AtCoder Grand Contest 051 D C4
下文的点 \(1, 2, 3, 4\) 对应原题面中的 \(S, T, U, V\)。
直接对无向图欧拉回路计数不太好做。考虑给边定向。枚举有 \(i\) 条边是从 \(1\) 到 \(2\) 的。那么 \(2 \to 1\) 有 \(a - i\) 条边。由于这个图必须满足每个点的入度等于出度,设 \(j\) 条 \(2 \to 3\) 的边,\(b - j\) 条 \(3 \to 2\) 的边,那么我们有 \(a - i + j = i + b - j\)。解得 \(j = i + \frac{b - a}{2}\)。同理有 \(k = j + \frac{c - b}{2}\) 条 \(3 \to 4\) 的边,\(l = k + \frac{d - c}{2}\) 条 \(4 \to 1\) 的边。
这样我们就将题目的无向图转化成了有向图。在这个图上做欧拉回路计数。可以考虑 BEST 定理,有向欧拉图的本质不同欧拉回路数量(循环同构视为本质相同,每条边互相区分)为:
\[T \prod\limits_{i = 1}^n (out_i - 1)!
\]
其中 \(T\) 为图的外向生成树个数(注意到有向欧拉图以每个点为根的外向生成树个数相等),\(out_i\) 为 \(i\) 点的出度。
这题要求欧拉回路从 \(1\) 出发和结束。每一条欧拉回路 \(1\) 都出现了 \(out_1\) 次,把循环同构的加上,所以答案乘上 \(out_1\)。注意这题每条同方向的边互不区分,所以答案乘上 \(\frac{1}{i! (a - i)! j! (b - j)! k! (c - k)! l! (d - l)!}\) 即可。
时间复杂度 \(O(a + b + c + d)\)。
注意判一些无解的情况,比如 \(i, j, k, l\) 不在范围内。
code
// Problem: D - C4
// Contest: AtCoder - AtCoder Grand Contest 051 (Good Bye rng_58 Day 2)
// URL: https://atcoder.jp/contests/agc051/tasks/agc051_d
// Memory Limit: 1024 MB
// Time Limit: 2000 ms
//
// Powered by CP Editor (https://cpeditor.org)
#include <bits/stdc++.h>
#define pb emplace_back
#define fst first
#define scd second
#define mkp make_pair
#define mems(a, x) memset((a), (x), sizeof(a))

■ **任务详情**
输出上面这篇 C4 题解中介于“AtCoder Grand Contest 051 D”和“(out_i - 1)!”之间的文字,首尾两处都包括在内。

■ **提取材料**
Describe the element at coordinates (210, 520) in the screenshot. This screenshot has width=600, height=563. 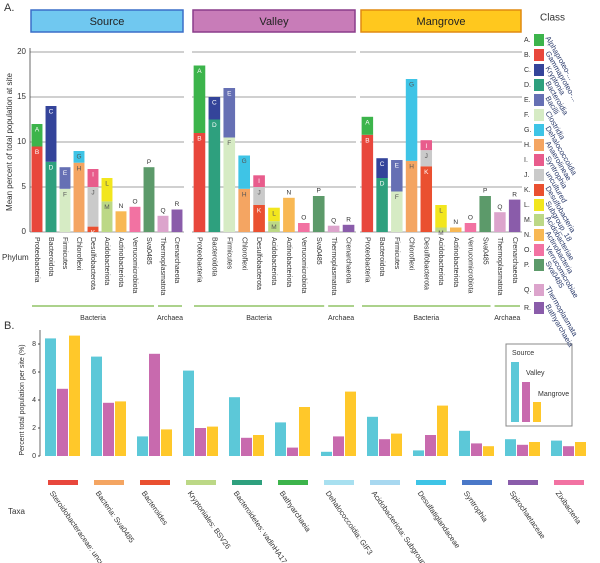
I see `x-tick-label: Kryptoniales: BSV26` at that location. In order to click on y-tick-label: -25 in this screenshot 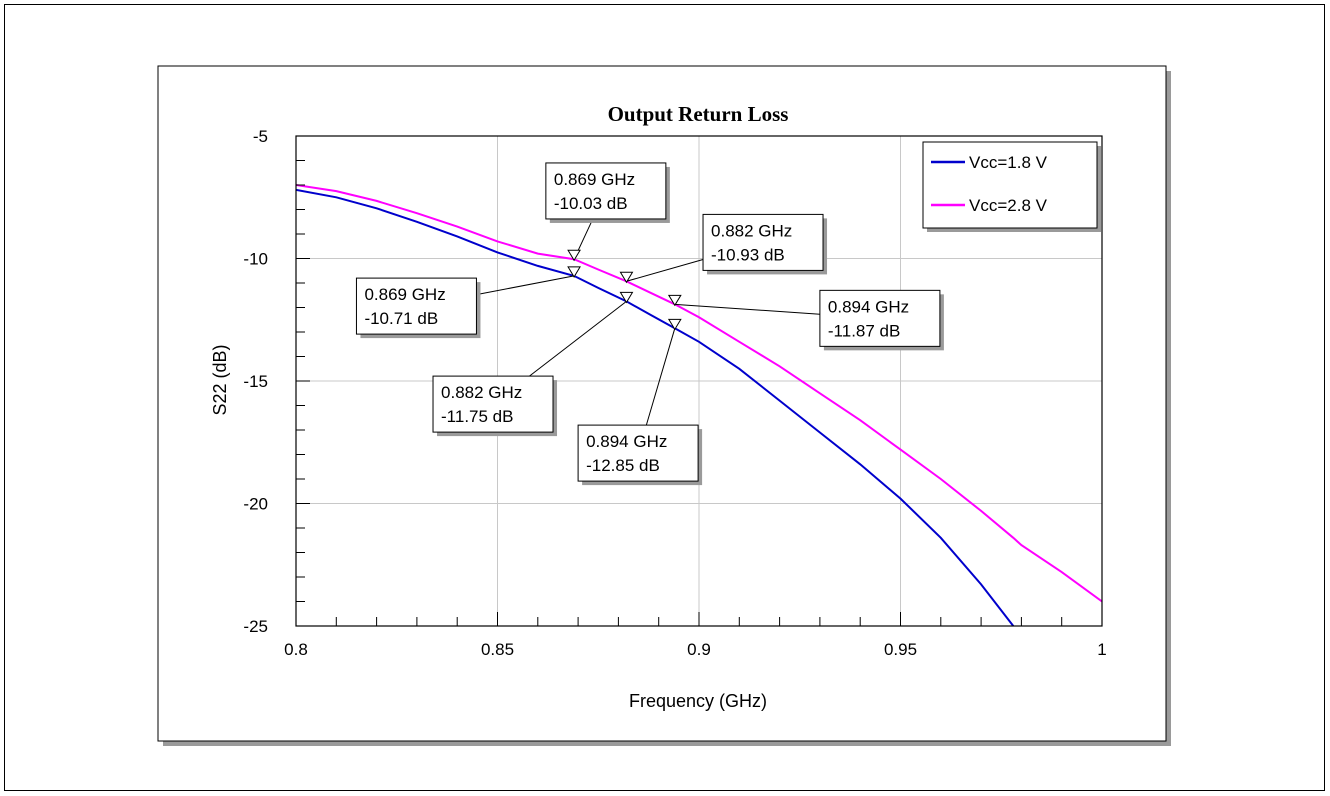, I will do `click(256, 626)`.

---

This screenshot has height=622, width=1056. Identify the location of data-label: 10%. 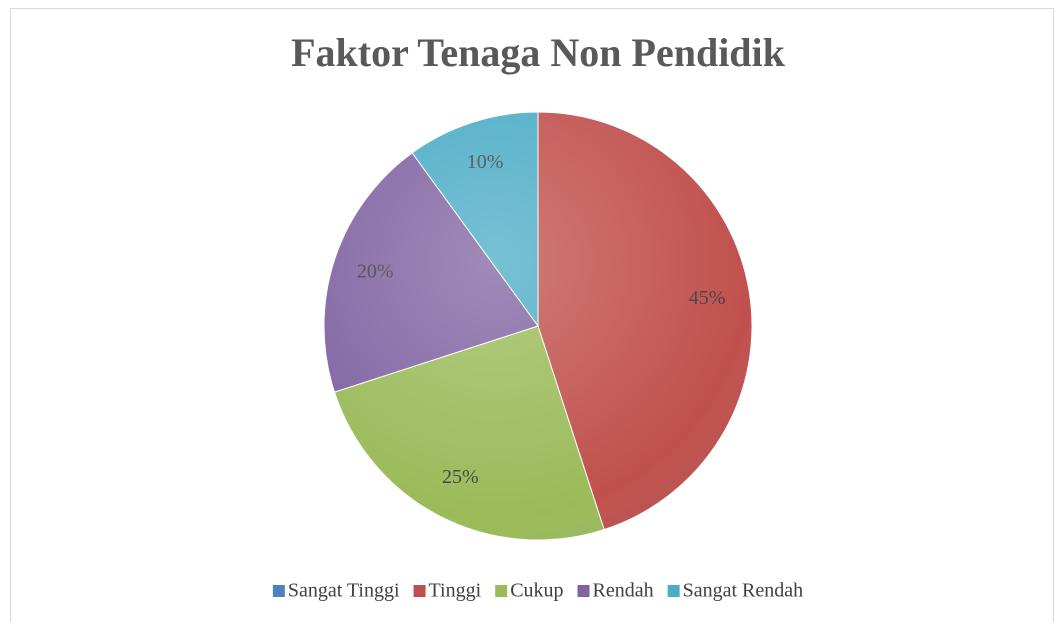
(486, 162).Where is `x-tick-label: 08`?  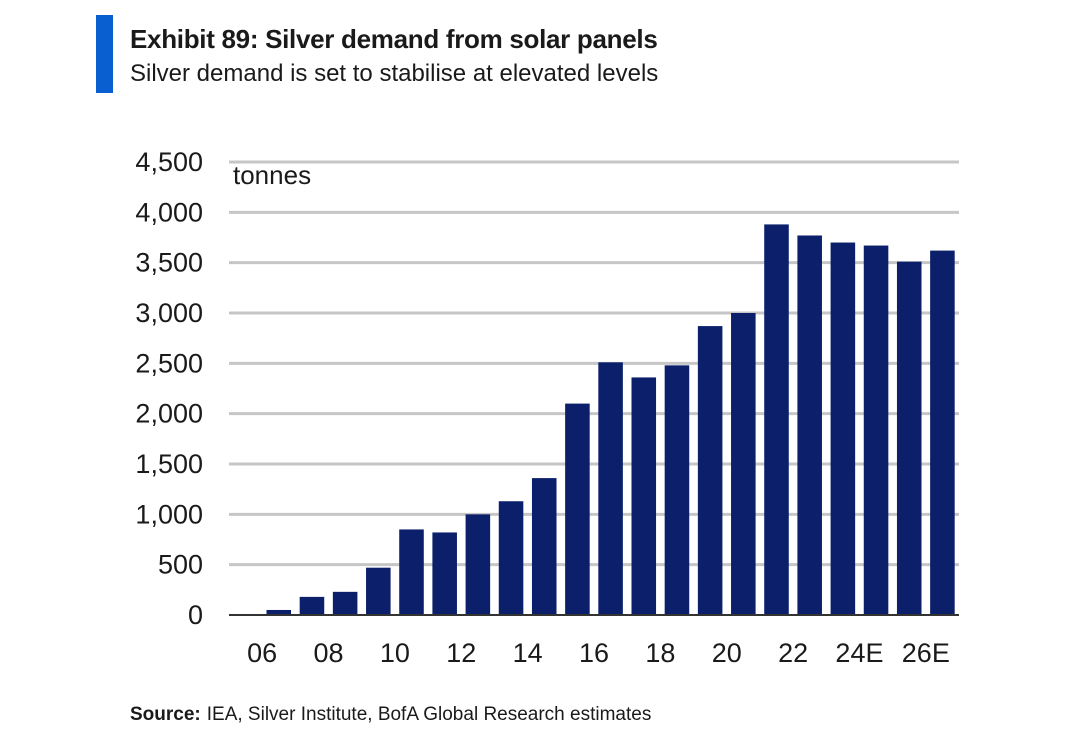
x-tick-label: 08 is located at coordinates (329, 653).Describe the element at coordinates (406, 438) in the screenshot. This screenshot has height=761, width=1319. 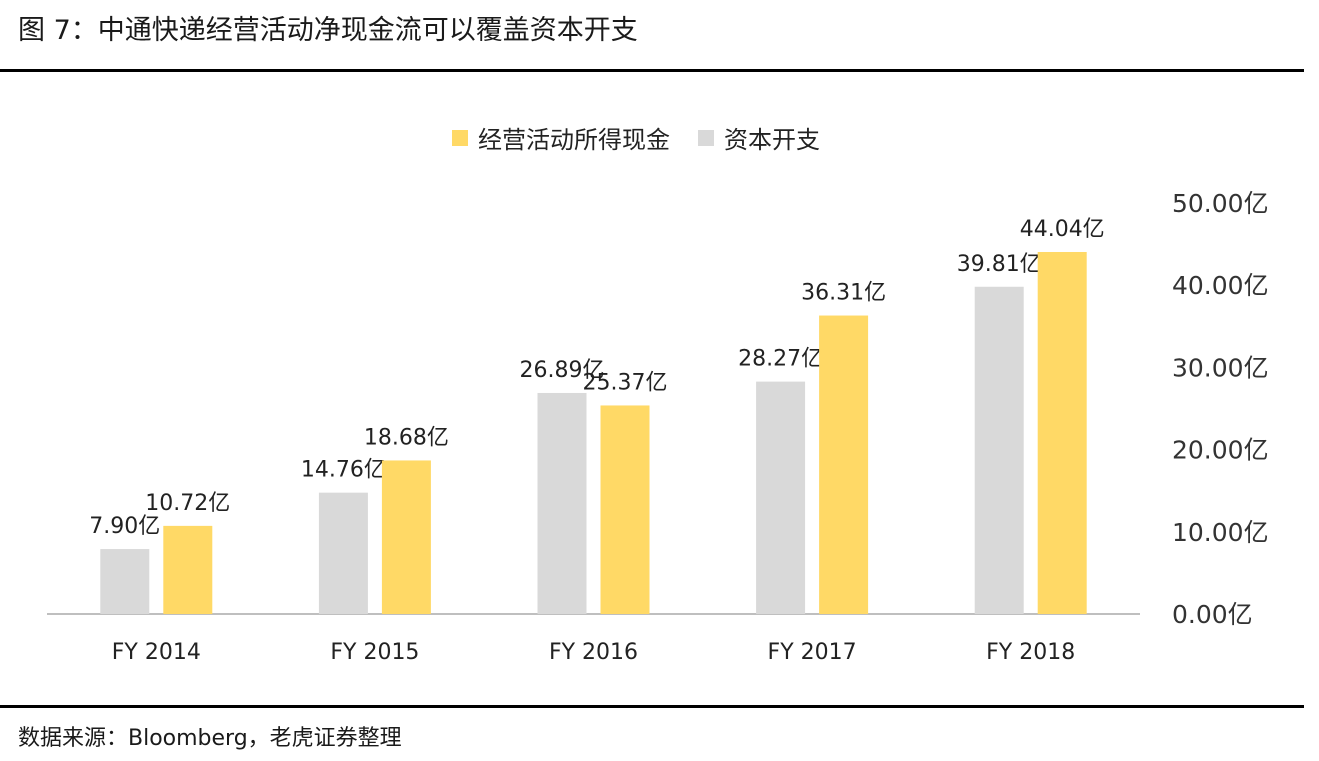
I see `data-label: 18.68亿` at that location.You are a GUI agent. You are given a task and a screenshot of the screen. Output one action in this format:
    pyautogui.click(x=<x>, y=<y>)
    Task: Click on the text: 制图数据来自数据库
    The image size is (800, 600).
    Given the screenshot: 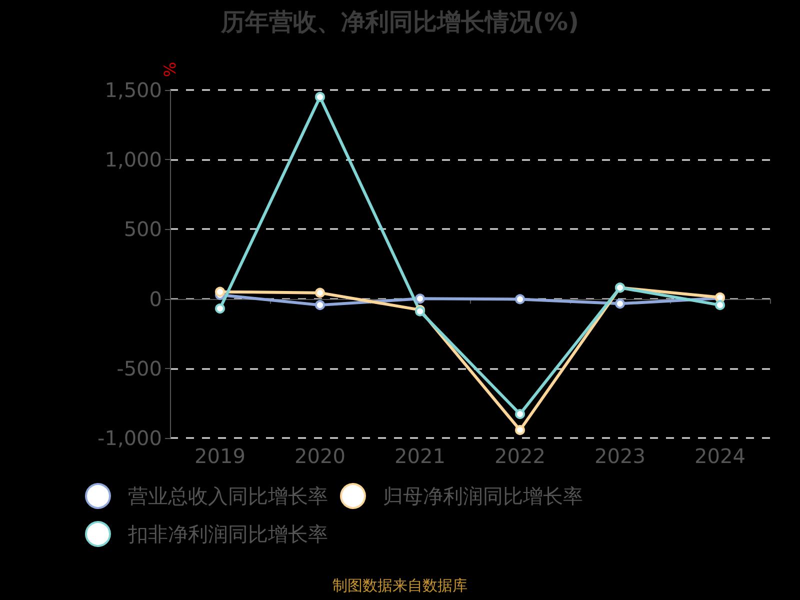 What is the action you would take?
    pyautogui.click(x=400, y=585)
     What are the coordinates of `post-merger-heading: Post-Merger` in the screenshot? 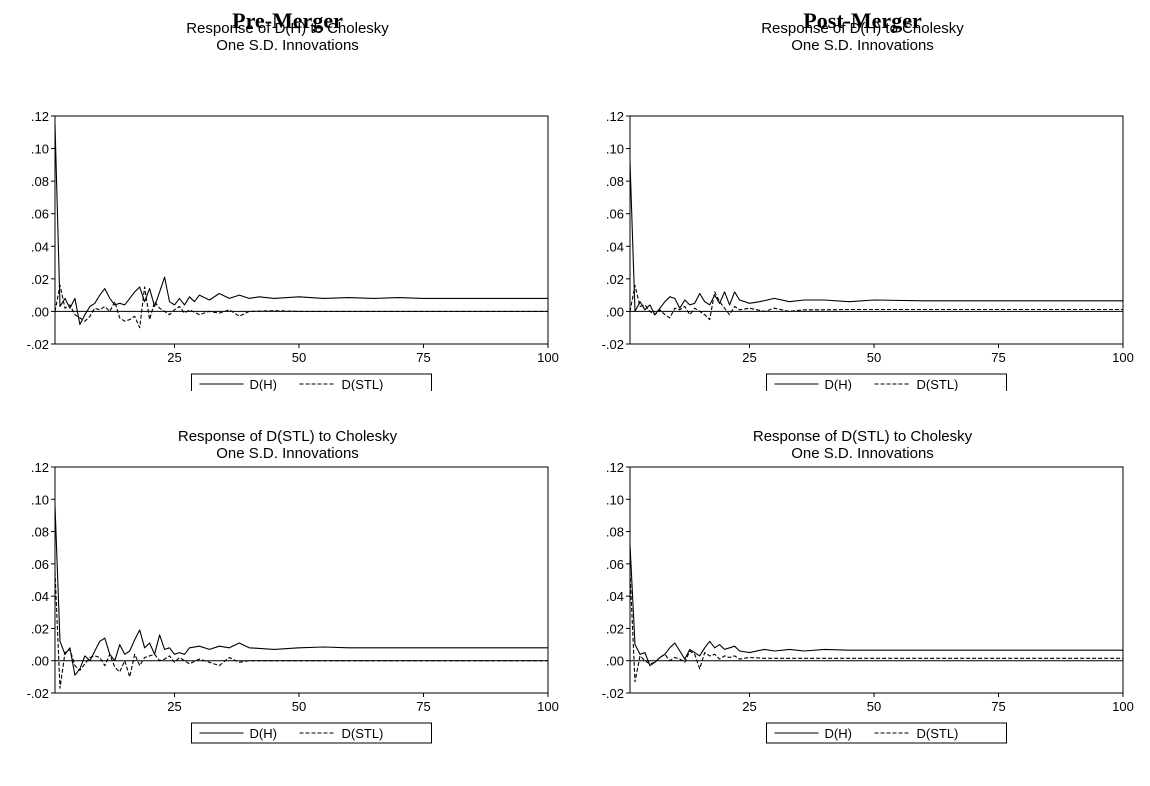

■ **练习输出**
AtCoder Grand Contest 051 D C4
下文的点 \(1, 2, 3, 4\) 对应原题面中的 \(S, T, U, V\)。
直接对无向图欧拉回路计数不太好做。考虑给边定向。枚举有 \(i\) 条边是从 \(1\) 到 \(2\) 的。那么 \(2 \to 1\) 有 \(a - i\) 条边。由于这个图必须满足每个点的入度等于出度,设 \(j\) 条 \(2 \to 3\) 的边,\(b - j\) 条 \(3 \to 2\) 的边,那么我们有 \(a - i + j = i + b - j\)。解得 \(j = i + \frac{b - a}{2}\)。同理有 \(k = j + \frac{c - b}{2}\) 条 \(3 \to 4\) 的边,\(l = k + \frac{d - c}{2}\) 条 \(4 \to 1\) 的边。
这样我们就将题目的无向图转化成了有向图。在这个图上做欧拉回路计数。可以考虑 BEST 定理,有向欧拉图的本质不同欧拉回路数量(循环同构视为本质相同,每条边互相区分)为:
\[T \prod\limits_{i = 1}^n (out_i - 1)!